Supporting the Future of Now

The podium PC wouldn’t boot. A bustle of students flowed into the classroom as the professor furrowed her brow. She had only moments to resolve this before class began. IT support signage hung throughout the room. She dialed the number, and the Client Orchestration team answered. After a quick conversation, they found the solution, and class ensued.

Kyle Wright, the Engineering Technical Services (ETS) Client Orchestration Manager, smiled, “My team is well utilized. We support over 1,300 PCs for the Ira A. Fulton Schools of Engineering. Mostly in real-time.
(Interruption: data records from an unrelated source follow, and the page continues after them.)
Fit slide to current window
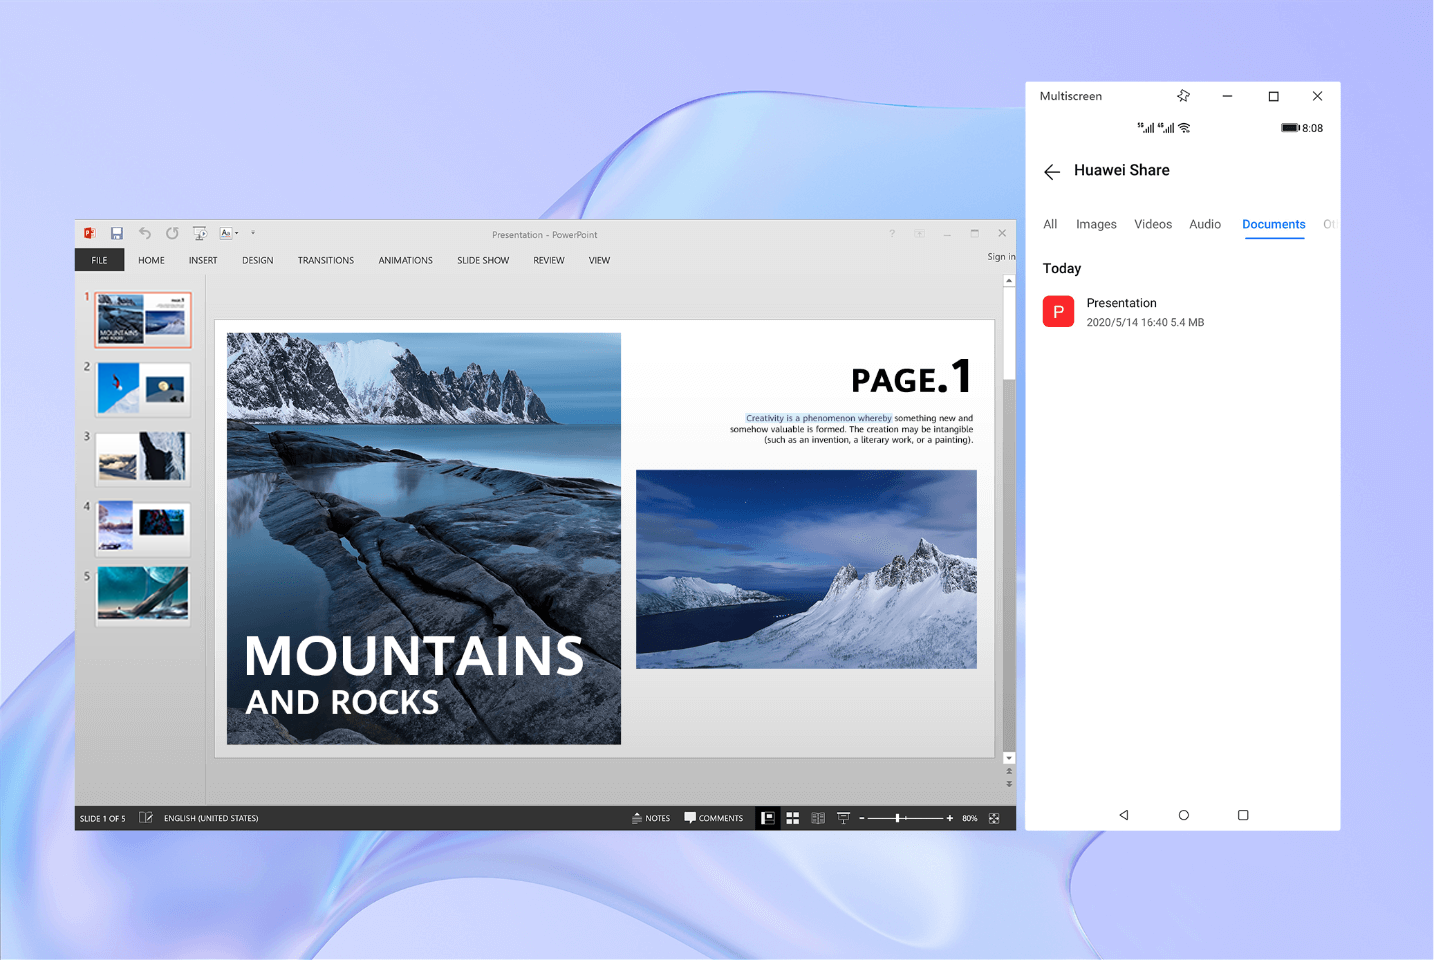 click(994, 818)
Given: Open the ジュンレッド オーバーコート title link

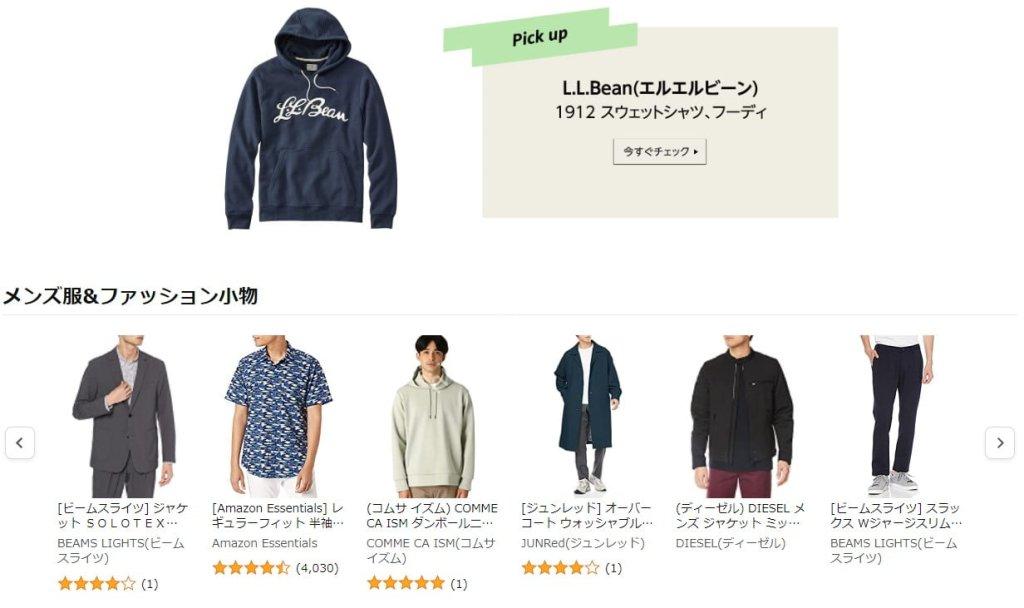Looking at the screenshot, I should 587,515.
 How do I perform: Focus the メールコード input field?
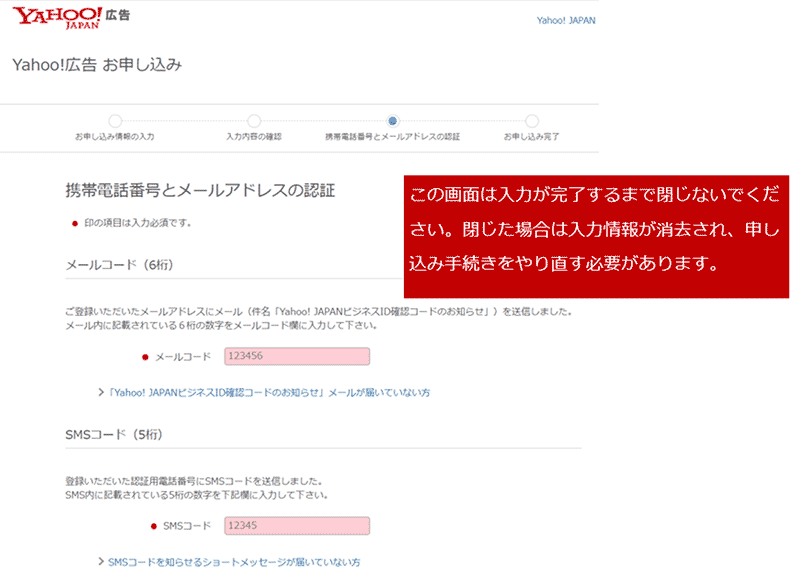[297, 357]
Add in the 25-miles between ASU’s Tempe and Polytechnic campuses; we’re always on.” He broke away for a new message, “And that’s fine by us.”
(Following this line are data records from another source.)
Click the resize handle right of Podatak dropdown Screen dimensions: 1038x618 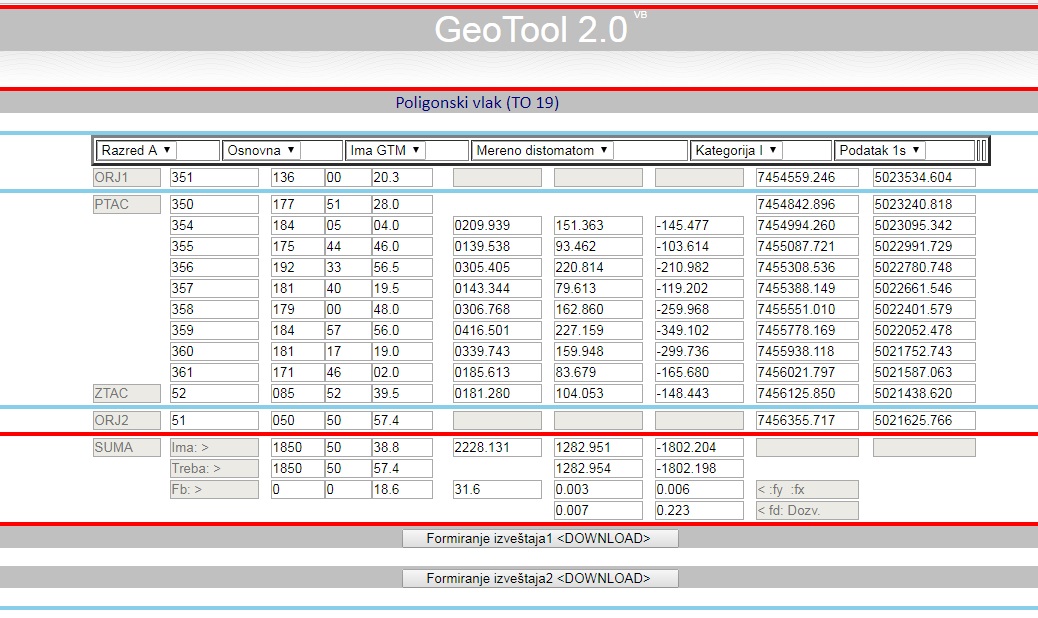[982, 150]
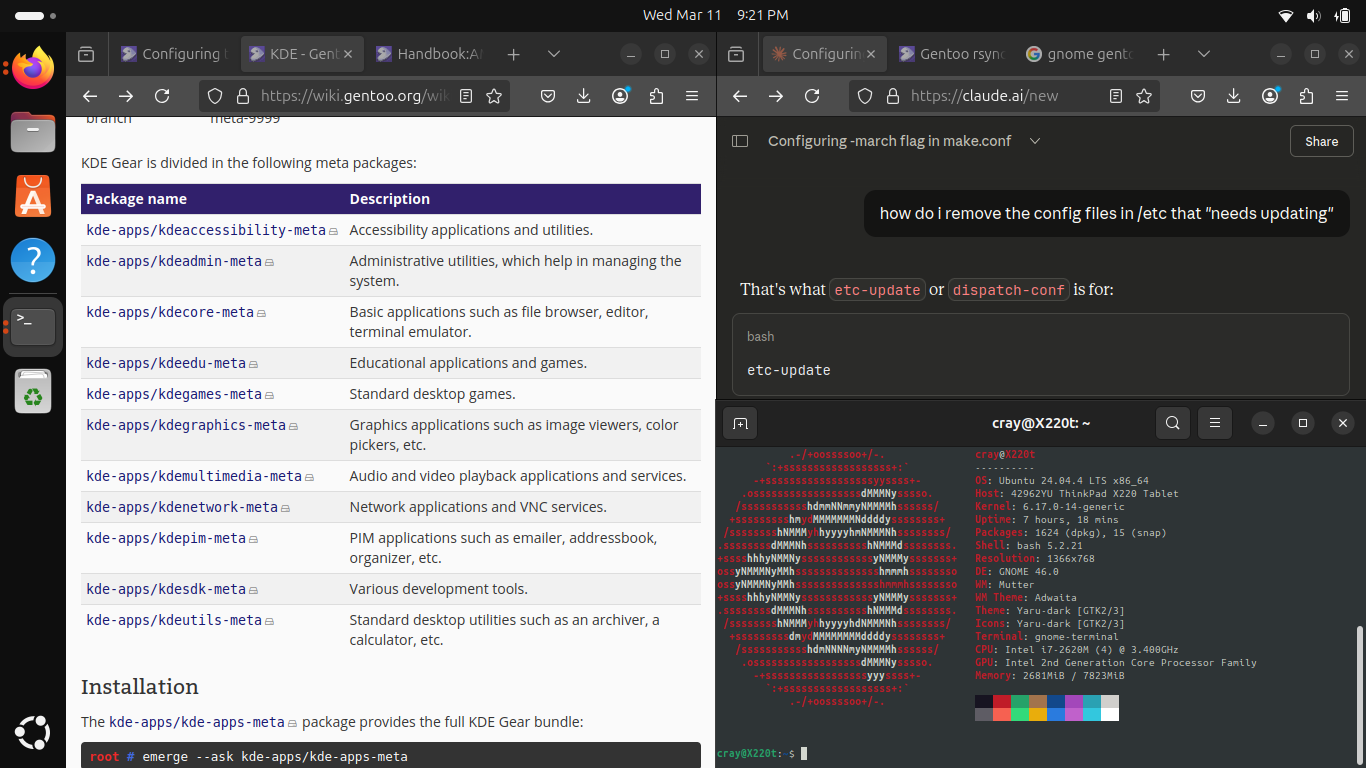Open a new terminal tab

pos(740,423)
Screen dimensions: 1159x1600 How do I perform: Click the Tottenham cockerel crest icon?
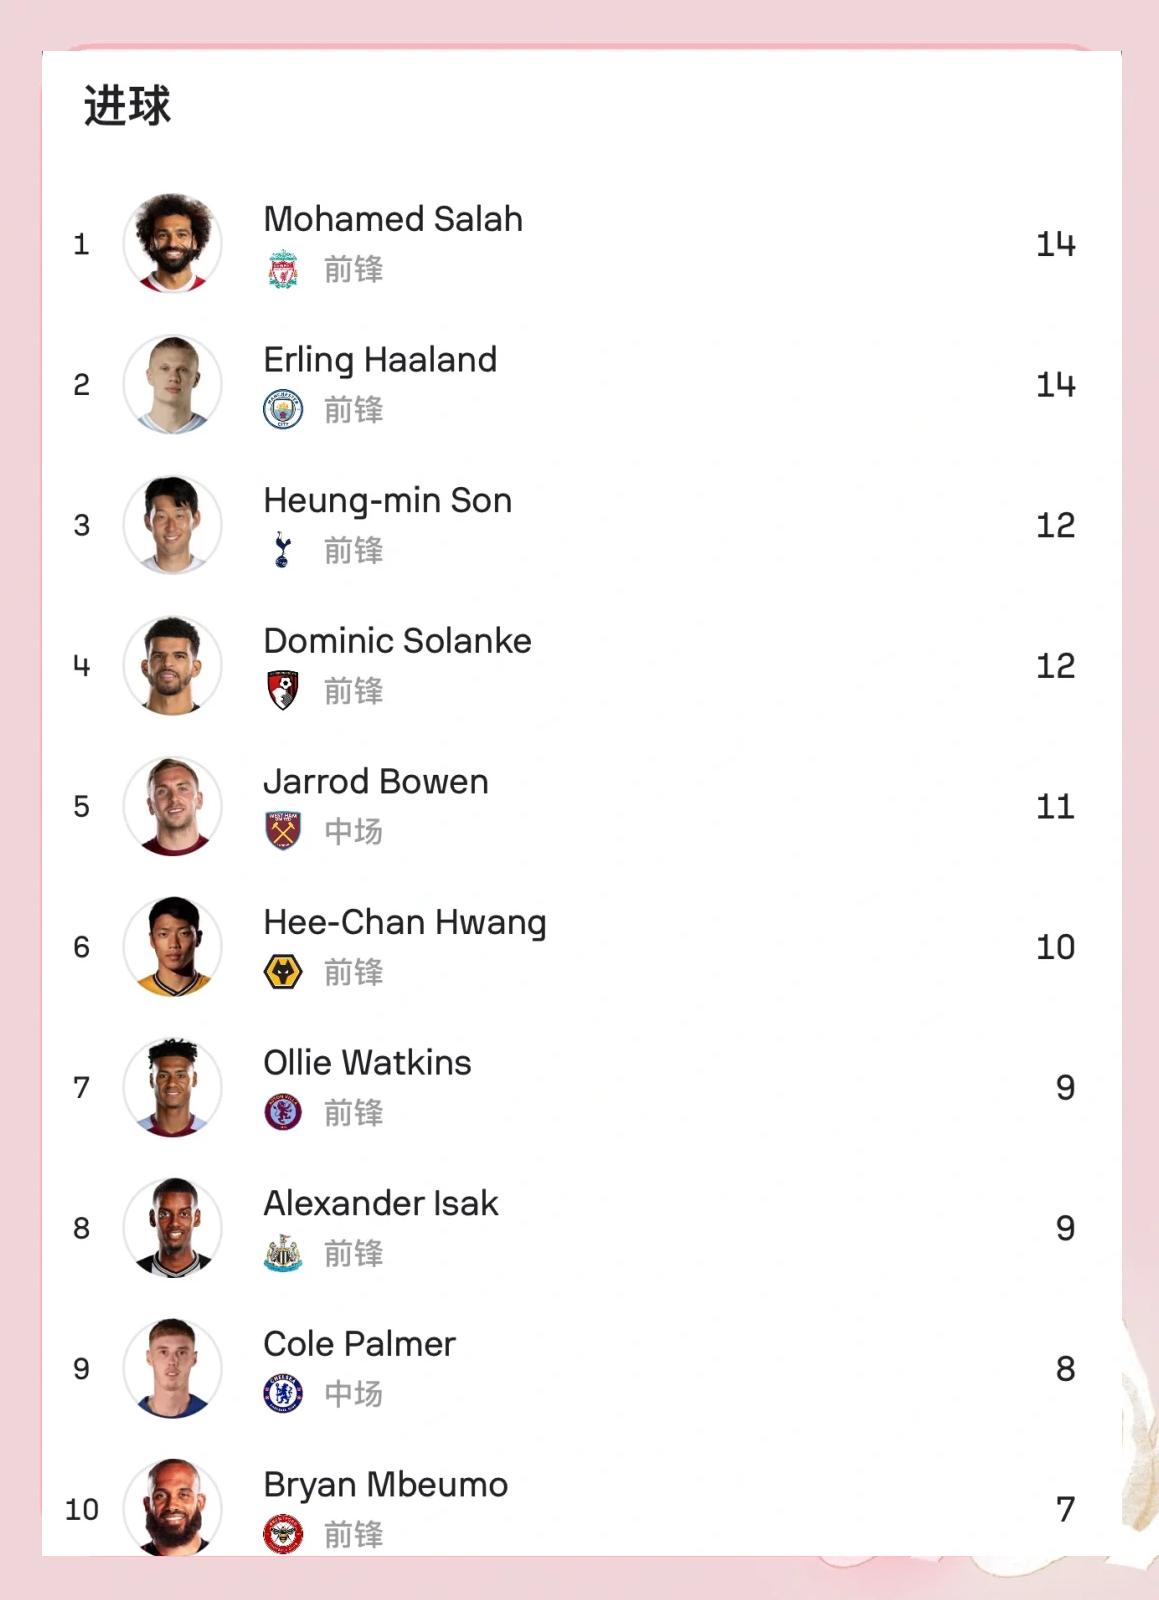pos(283,551)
With Windows, Mac, and Linux OSs under control, the team focuses on their managed catalog of over 300 applications. Before the apps touch PCs, each has a patch check, testing, and prep for remote install.

Software is vital beyond Client Orchestration’s support for PC hardware and scientific instruments like scopes, signal generators, and programming boards. “Along with automation, Microsoft Endpoint Configuration ManagerJamf Pro, and Red Hat Ansible are game-changers,” Kyle said. “That’s because we can touch all computers with a mouse click. That gives us the power of being everywhere at once.”

“We’re unique in this space.” he paused, “Although we support classrooms and labs, our core customer isn’t just the professor, but also students. If a student has an issue with a supported offering, we work the situation with similar urgency. That’s because each problem leads to a better solution. And our results, eventually, have university-wide adoption.”

At ASU, especially within the Fulton Schools, high-tech is at the cusp of education. ETS’ Client Orchestration team serves the future of engineering classrooms and labs today.